**Task goal**. From the line with "The image size is (1024, 484)." through the line with "Task: Switch to the 常规 tab", inclusive, return each line of the data below exactly and leave the rest out.

**Stored dataset items**.
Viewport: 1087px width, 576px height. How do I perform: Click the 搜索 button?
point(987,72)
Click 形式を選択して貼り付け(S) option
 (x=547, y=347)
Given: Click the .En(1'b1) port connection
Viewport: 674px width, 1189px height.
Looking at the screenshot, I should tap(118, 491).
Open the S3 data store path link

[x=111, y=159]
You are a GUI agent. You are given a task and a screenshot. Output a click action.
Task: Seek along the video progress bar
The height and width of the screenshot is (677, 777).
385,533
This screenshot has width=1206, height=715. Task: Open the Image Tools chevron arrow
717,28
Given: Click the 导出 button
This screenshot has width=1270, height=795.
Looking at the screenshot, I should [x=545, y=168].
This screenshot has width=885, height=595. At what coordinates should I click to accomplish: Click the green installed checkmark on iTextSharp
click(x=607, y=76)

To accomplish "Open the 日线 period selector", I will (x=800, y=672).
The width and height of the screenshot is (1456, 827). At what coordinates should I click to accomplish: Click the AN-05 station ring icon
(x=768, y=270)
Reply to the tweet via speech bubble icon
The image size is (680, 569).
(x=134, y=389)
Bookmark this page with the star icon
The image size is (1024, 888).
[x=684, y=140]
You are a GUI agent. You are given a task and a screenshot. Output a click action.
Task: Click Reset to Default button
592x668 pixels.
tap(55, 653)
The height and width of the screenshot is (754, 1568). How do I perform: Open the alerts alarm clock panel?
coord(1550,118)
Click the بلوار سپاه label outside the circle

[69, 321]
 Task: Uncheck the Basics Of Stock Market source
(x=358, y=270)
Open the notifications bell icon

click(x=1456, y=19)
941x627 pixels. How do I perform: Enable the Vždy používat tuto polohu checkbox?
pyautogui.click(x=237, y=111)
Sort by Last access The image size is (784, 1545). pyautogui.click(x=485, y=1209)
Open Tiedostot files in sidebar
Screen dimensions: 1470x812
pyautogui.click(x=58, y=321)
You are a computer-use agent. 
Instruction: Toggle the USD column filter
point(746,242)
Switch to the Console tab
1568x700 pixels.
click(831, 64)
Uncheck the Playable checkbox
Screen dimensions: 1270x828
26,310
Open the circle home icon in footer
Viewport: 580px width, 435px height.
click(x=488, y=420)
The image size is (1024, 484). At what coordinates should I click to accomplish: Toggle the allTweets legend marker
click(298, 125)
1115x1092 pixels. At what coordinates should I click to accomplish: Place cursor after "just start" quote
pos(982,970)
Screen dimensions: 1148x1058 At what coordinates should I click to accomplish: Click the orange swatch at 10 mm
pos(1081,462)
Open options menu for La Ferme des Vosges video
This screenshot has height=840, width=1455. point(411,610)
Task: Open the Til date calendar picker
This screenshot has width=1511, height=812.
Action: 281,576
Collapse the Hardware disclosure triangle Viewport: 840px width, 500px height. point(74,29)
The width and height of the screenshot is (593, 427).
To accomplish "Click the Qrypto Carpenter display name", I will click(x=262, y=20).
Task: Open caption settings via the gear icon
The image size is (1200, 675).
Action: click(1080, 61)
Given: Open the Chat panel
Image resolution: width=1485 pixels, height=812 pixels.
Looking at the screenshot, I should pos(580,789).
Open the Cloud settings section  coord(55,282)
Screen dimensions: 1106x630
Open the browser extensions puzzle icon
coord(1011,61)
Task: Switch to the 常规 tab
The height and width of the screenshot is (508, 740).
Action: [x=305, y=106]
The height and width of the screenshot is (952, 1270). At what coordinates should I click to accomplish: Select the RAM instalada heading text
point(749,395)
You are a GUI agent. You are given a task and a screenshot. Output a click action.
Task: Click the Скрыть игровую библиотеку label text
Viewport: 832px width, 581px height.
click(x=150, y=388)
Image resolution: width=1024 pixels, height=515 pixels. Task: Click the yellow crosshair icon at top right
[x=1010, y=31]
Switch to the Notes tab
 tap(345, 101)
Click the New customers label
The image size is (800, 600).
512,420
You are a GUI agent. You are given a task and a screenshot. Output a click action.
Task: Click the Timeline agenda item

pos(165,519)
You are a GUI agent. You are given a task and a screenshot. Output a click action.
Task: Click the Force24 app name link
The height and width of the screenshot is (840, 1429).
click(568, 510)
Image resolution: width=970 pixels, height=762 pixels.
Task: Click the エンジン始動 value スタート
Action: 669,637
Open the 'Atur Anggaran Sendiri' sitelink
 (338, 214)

**Response to the task**.
The image size is (1024, 484). At what coordinates should I click to accomplish: Toggle the allTweets legend marker
click(298, 125)
1115x1092 pixels. At what coordinates should I click to accomplish: Place cursor after "just start" quote
pos(982,970)
Screen dimensions: 1148x1058 At what coordinates should I click to accomplish: Click the orange swatch at 10 mm
pos(1081,462)
Open options menu for La Ferme des Vosges video
This screenshot has height=840, width=1455. point(411,610)
Task: Open the Til date calendar picker
This screenshot has width=1511, height=812.
Action: 281,576
Collapse the Hardware disclosure triangle Viewport: 840px width, 500px height. point(74,29)
The width and height of the screenshot is (593, 427).
To accomplish "Click the Qrypto Carpenter display name", I will click(x=262, y=20).
Task: Open caption settings via the gear icon
The image size is (1200, 675).
Action: click(1080, 61)
Given: Open the Chat panel
Image resolution: width=1485 pixels, height=812 pixels.
Looking at the screenshot, I should pos(580,789).
Open the Cloud settings section  coord(55,282)
Screen dimensions: 1106x630
Open the browser extensions puzzle icon
coord(1011,61)
Task: Switch to the 常规 tab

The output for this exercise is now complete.